→ **Task brief**
Give back the lines of the records exactly, starting at the first and ending at the one with "1492x682 pixels.".

(Saved entries)
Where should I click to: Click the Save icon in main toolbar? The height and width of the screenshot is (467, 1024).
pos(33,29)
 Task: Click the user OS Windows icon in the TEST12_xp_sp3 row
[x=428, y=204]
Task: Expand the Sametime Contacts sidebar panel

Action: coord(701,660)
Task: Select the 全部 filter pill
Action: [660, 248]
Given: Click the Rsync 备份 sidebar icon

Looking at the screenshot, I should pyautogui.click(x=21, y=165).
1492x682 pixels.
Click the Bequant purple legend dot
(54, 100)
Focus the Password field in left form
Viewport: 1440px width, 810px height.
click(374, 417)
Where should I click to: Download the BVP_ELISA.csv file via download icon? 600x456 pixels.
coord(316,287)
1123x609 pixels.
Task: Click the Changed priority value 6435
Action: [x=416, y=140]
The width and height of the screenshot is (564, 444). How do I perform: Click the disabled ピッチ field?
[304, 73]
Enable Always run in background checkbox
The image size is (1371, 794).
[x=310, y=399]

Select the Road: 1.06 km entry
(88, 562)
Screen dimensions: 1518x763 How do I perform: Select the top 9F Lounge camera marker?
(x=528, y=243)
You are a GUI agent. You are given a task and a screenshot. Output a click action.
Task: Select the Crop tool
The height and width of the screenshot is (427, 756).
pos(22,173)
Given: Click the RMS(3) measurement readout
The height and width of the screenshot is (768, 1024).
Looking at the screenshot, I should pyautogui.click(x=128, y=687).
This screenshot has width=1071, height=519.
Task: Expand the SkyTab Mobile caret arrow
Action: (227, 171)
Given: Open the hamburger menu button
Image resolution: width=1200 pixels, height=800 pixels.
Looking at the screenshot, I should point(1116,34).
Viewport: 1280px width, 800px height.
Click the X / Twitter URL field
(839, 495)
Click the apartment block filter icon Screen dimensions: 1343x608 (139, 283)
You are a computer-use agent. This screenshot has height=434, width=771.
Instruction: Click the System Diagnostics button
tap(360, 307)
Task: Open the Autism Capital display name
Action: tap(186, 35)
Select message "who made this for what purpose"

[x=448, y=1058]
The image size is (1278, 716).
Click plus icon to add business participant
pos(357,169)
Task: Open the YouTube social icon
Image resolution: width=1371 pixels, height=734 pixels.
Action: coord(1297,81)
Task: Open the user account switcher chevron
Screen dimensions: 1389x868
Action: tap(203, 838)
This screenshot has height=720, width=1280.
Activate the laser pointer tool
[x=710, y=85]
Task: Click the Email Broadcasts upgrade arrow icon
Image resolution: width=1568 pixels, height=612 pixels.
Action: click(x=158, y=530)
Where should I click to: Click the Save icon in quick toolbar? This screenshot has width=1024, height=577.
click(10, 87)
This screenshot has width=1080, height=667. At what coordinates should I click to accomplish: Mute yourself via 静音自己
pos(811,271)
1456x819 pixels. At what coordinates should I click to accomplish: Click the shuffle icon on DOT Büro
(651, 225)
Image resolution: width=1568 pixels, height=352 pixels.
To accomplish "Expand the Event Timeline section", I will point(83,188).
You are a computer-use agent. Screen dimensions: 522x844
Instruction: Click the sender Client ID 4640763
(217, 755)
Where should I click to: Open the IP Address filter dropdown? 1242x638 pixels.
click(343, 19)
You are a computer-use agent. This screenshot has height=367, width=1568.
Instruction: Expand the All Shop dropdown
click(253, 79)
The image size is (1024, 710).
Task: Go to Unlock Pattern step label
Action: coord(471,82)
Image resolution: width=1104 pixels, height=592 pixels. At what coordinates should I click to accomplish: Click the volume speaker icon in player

→ **Solution to this exercise**
Where should I click to: Click the Save icon in main toolbar? The height and width of the screenshot is (467, 1024).
pos(33,29)
 Task: Click the user OS Windows icon in the TEST12_xp_sp3 row
[x=428, y=204]
Task: Expand the Sametime Contacts sidebar panel

Action: coord(701,660)
Task: Select the 全部 filter pill
Action: [660, 248]
Given: Click the Rsync 备份 sidebar icon

Looking at the screenshot, I should pyautogui.click(x=21, y=165).
1492x682 pixels.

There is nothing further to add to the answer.